#### Work to do
Pull out each line of the rows below that contains the word "width", and copy those lines in full.

--------------------

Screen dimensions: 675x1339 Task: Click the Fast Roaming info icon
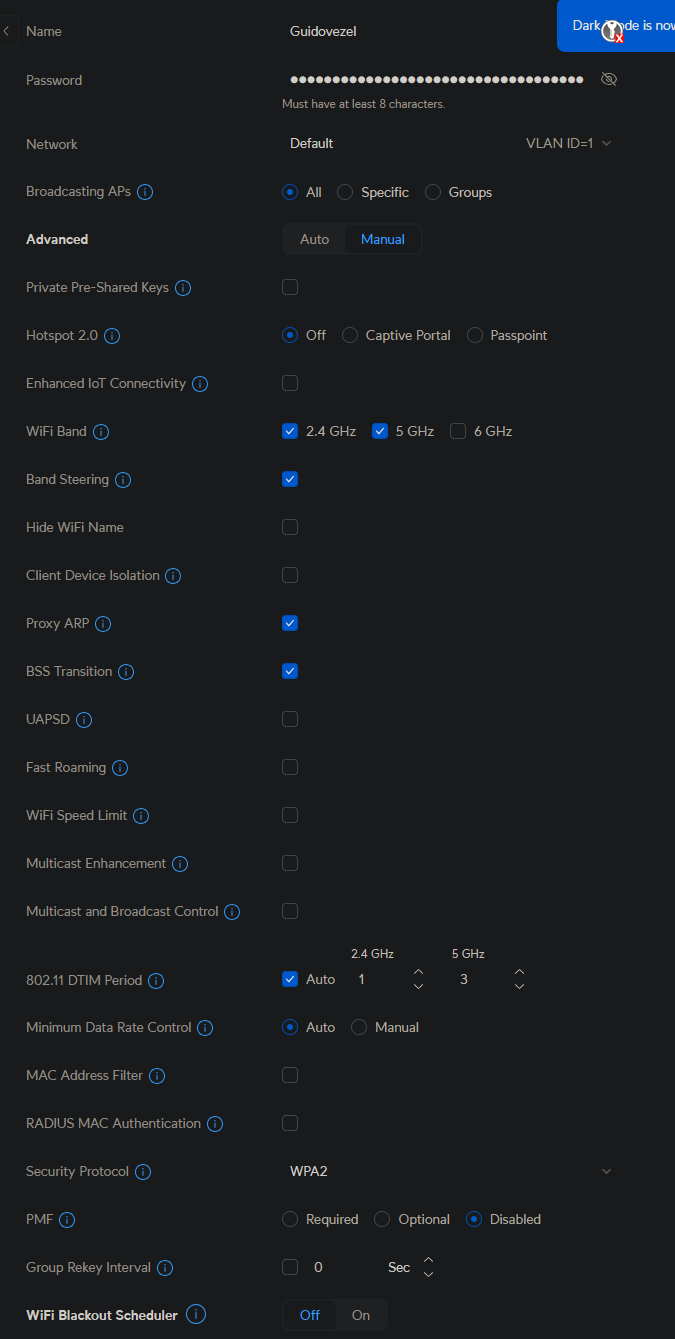pyautogui.click(x=120, y=768)
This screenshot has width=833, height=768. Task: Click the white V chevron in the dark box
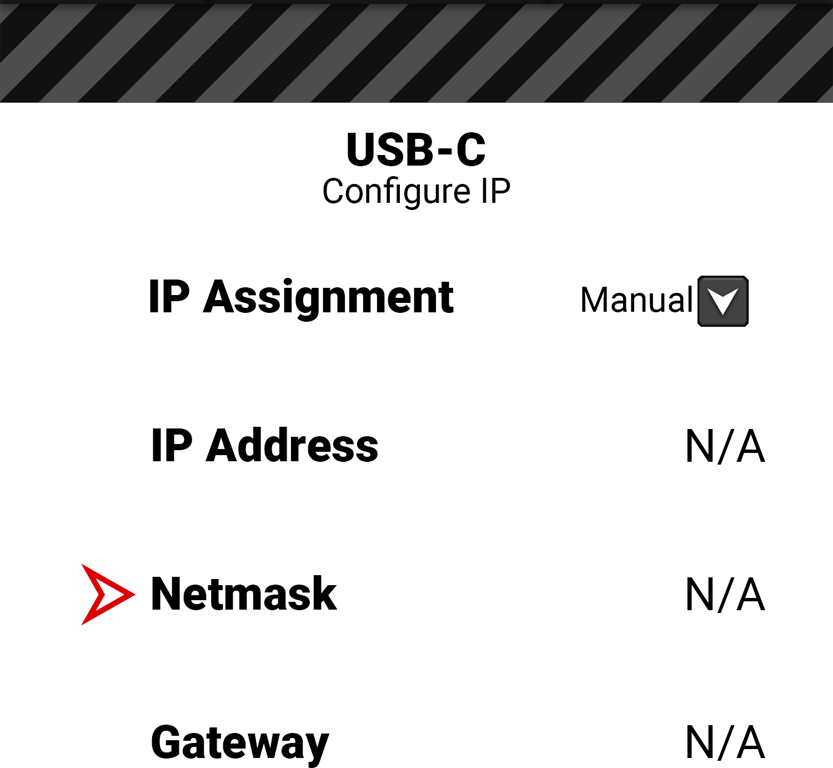[722, 302]
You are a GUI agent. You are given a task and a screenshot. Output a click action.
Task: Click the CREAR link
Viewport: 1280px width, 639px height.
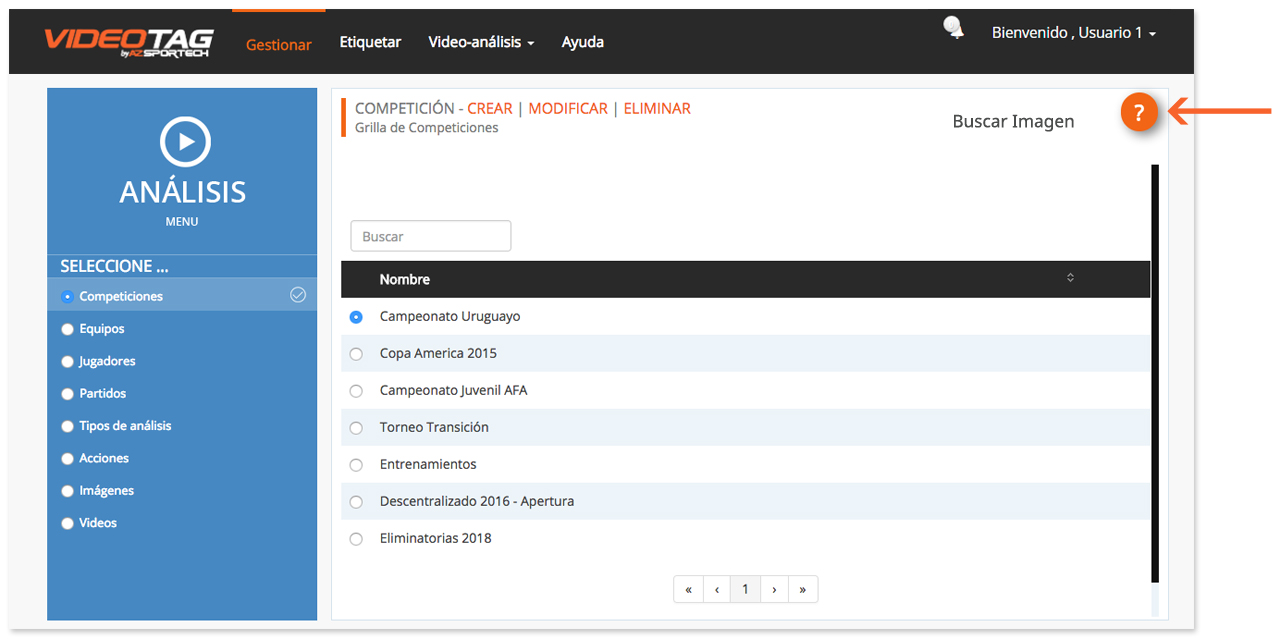489,108
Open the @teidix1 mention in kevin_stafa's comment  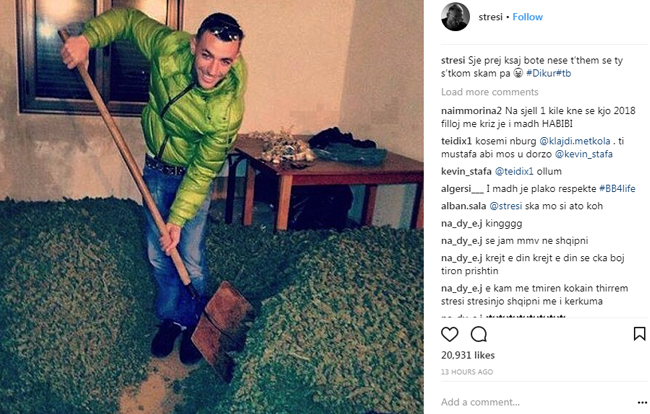tap(514, 172)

--------------------

#### Completed task
This screenshot has width=833, height=768. Task: Click the white V chevron in the dark box
Viewport: 1280px width, 639px height.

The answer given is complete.